An extinction burst is a concept from behavioral psychology. It involves the concept of elimination of a behavior by refusing to reinforce it.
The best example of this is a child’s tantrum. Parents react to tantrums, which is why they often work, but the point of the tantrum is primarily attention. So when the parent reacts, it reinforces the tantrum and increases the frequency of it. What many parents fail to understand is that even a spank or yelling is still attention and still helps to reinforce the tantrum.
What is generally very effective about reducing tantrums is not attention, but a complete dearth of it. As difficult as it is to do so, the tantrum will generally go away once the attention is removed.
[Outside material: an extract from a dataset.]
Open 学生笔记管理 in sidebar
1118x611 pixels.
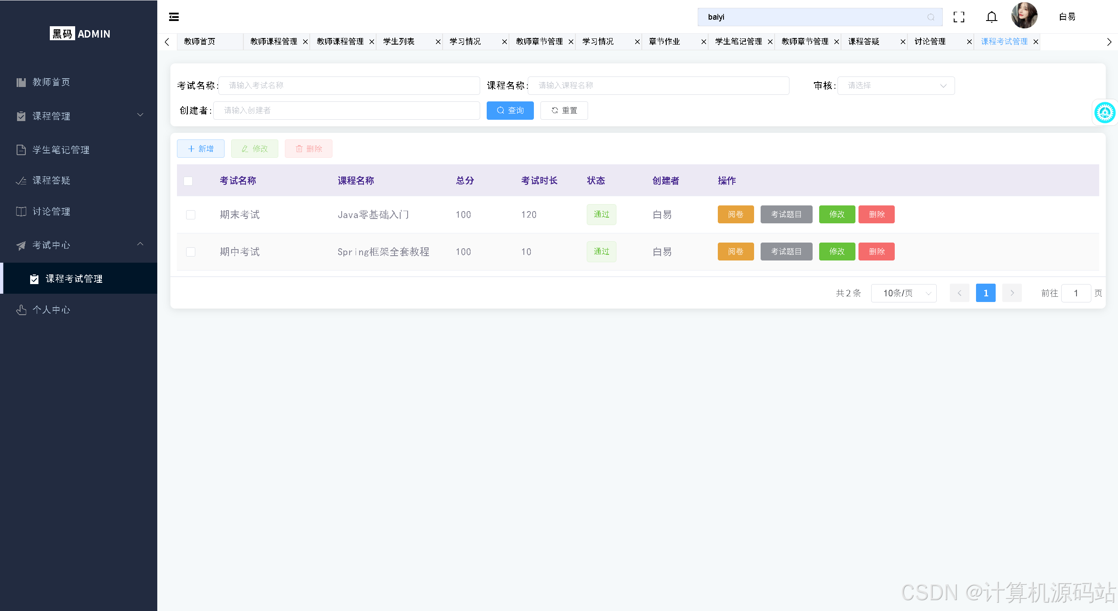pyautogui.click(x=61, y=150)
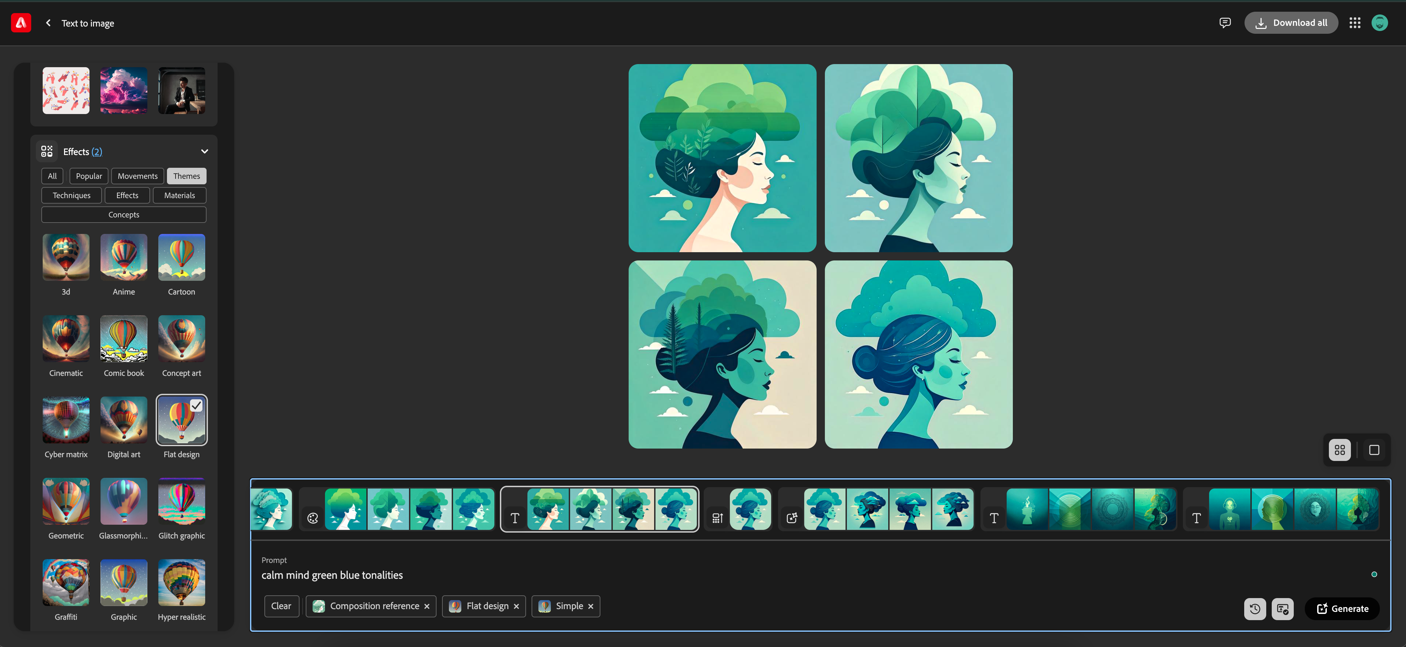
Task: Open the prompt history clock icon
Action: click(x=1255, y=609)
But first there is the extinction burst.
The extinction burst is basically what happens when the tantrum’s not working any longer– it actually gets worse for a time before it fades away. If you’ve ever seen kids throwing a tantrum, you’ve probably seen this — some more informed parents will let the tantrum go and they don’t actually look like good parents when doing it– they look kind of mean and uncaring, but it’s often the right thing to do despite appearances.
So what happens is that the kid just starts ramping up that tantrum– thinking “I just need to try harder.” And sometimes this works– the parent relents, gives the attention (which may be yelling or a slap, but it’s still attention) and the kid gets rewarded for the tantrum and gets rewarded for making the tantrum worse.